Chapter 31 - Kunjungan

348 16 0
                                    

Aku bawa kabar gembiraaaa yippiee aku bisa update satu chapter lagi akhirnyaaaaa!! --Haha lebay-- benar2 di luar dugaan haha.

***

Selamat Membaca! :D

***

Benar-benar reaksi yang tidak kuduga sama sekali. Charly malah cekikikan di depanku. Nyaliku menciut seiring pintu yang juga semakin menutup. Aku takut, malu, dan yang pasti adalah salah tingkah.

Charly menahan pintu diikuti gelak tawanya yang mulai pudar. Aku terperanjat dengan kedatangan tangan tak terduga di sisi pintu. Yang terjadi kemudian adalah Charly merangsek masuk dan berdiri di depan tubuhku yang masih kaku. Terpaku.

“Aku tahu kau pasti penasaran dengan itu…” kata Charly perlahan. Matanya tidak lepas jatuh menimpaku.

“Buk-bukan! Ya ampun, memangnya aku bilang apa?! Gila!” pekikku frustasi.

“Tenang saja, aku tidak akan seperti itu selama denganmu. Anggap saja yang kau lihat hanya mimpi.”

HAHA! Iya, MIMPI BURUK.

Charly kemudian mulai memperhatikan interior rumahku. Dari mulai pajangan dinding, jendela, tangga menuju lantai dua, dan berbagai furniture yang melengkapi bangunan bergaya klasik ini.
“Selera yang unik,” komentarnya singkat.

Aku hampir saja tidak berhenti memandanginya. Pikiranku blank, tidak tahu harus bertingkah atau melakukan apa.
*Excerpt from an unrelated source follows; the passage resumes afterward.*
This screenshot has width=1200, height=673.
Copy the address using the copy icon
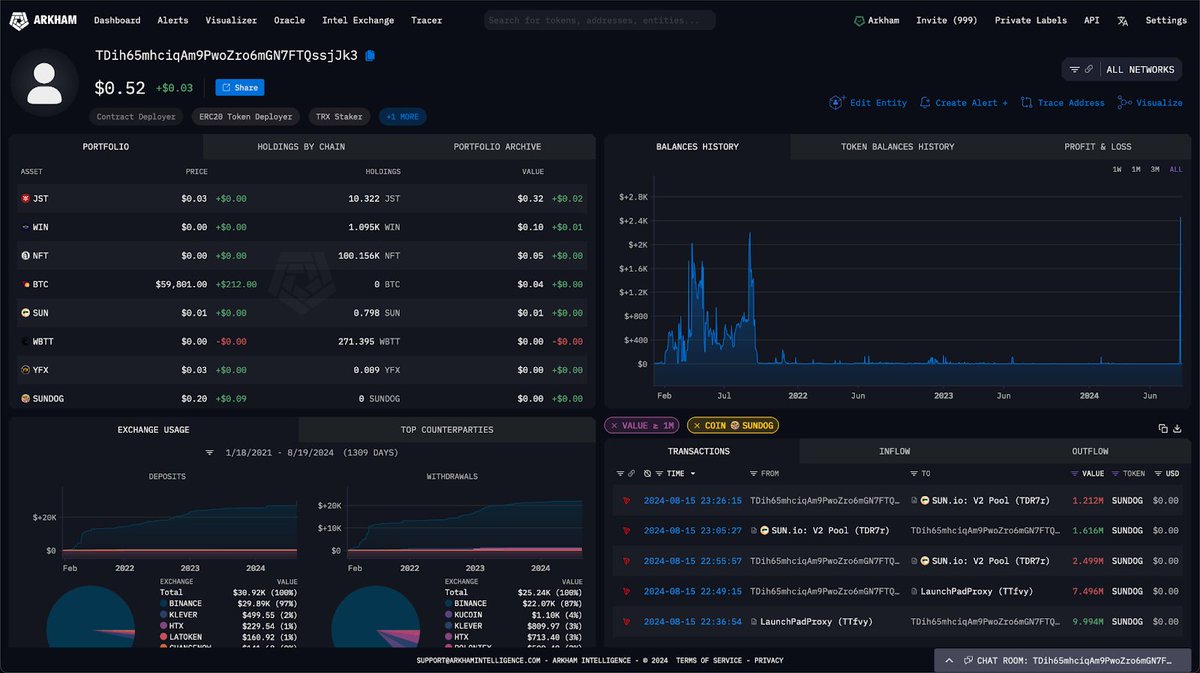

Kehadirannya selalu membuatku canggung. Apa ini karena perbedaan umur kami? Atau memang ada sesuatu yang salah dari diriku?

“Duduklah,” kataku tidak sadar. Benar-benar, ini mengesalkan. Bibir dan otakku tidak singkron!

Charly tersenyum menatapku. Ia lalu duduk dan separuh mengabaikanku.

“Tunggu, Patricia!” cegatnya padaku. Aku menoleh. “Apa ini artinya kau sudah berdamai denganku?”

Aku menarik ingusku lagi. “Aku akan memikirkannya nanti.”

Aku berjalan ke dapur menuangkan dua gelas air putih. Satu untukku meminum obat, dan satu lainnya untuk Charly. Aku berniat memberinya suguhan yang sama sekali tidak istimewa ini. Juga karena kebetulan persediaan gula di rumah sudah habis berminggu-minggu lalu. Kuperiksa isi bungkusan yang semula kuyakini berisi obat. Tapi toh itu benar. Memang berisi obat. Dan itu sungguh-sungguh obat flu. Jadi aku meminumnya tanpa pikir-pikir lagi.

Aku kembali ke ruang tamu dan mendapati Charly sedang berdiri memandang satu pigura bergambar keluarga kecilku. Ia di sana mengangkatnya hampir di depan dada.

“Kau mewarisi mata ibumu…”

Aku meletakkan baki berisi segelas air putih yang kubawa dan pura-pura tidak mendengar komentar Charly tentang foto itu. Aku duduk di sofa dan Charly meletakkan pigura itu di tempatnya semula. Ia kemudian mendekatiku.

“Cepat katakan apa maksudmu,” kataku tanpa basa-basi. Aku tidak tahan harus berhadapan dengan seorang pria dewasa, yang entah bagaimana semakin membuatku penasaran. Sekaligus benci fakta bahwa ia ‘berbeda’.

“Aku tahu. Sebenarnya aku menunggumu mengatakan itu.”
Sekarang Charly duduk di seberangku. “Aku ingin mengajakmu mengujungi rumah Mr. Smith.” Charly menatapku sambil (mungkin) diam-diam berharap aku mengatakan satu kata ajaib: ya.

“Aku benci semua kegilaan!” seruku tidak peduli. Mataku memejam dan punggunggku membanting ke sandaran sofa.

“Aku memang gila,” balas Charly super-super menyebalkan. “Aku tunggu kau di depan pintu rumahmu sepuluh menit dari sekarang. Aku ingin kau bersiap-siap.” Pria itu berlalu begitu saja. Ia melewati pintu dan berakhir menutupnya bahkan tanpa sempat aku membalas dengan sinis setiap kata yang ia ucapkan.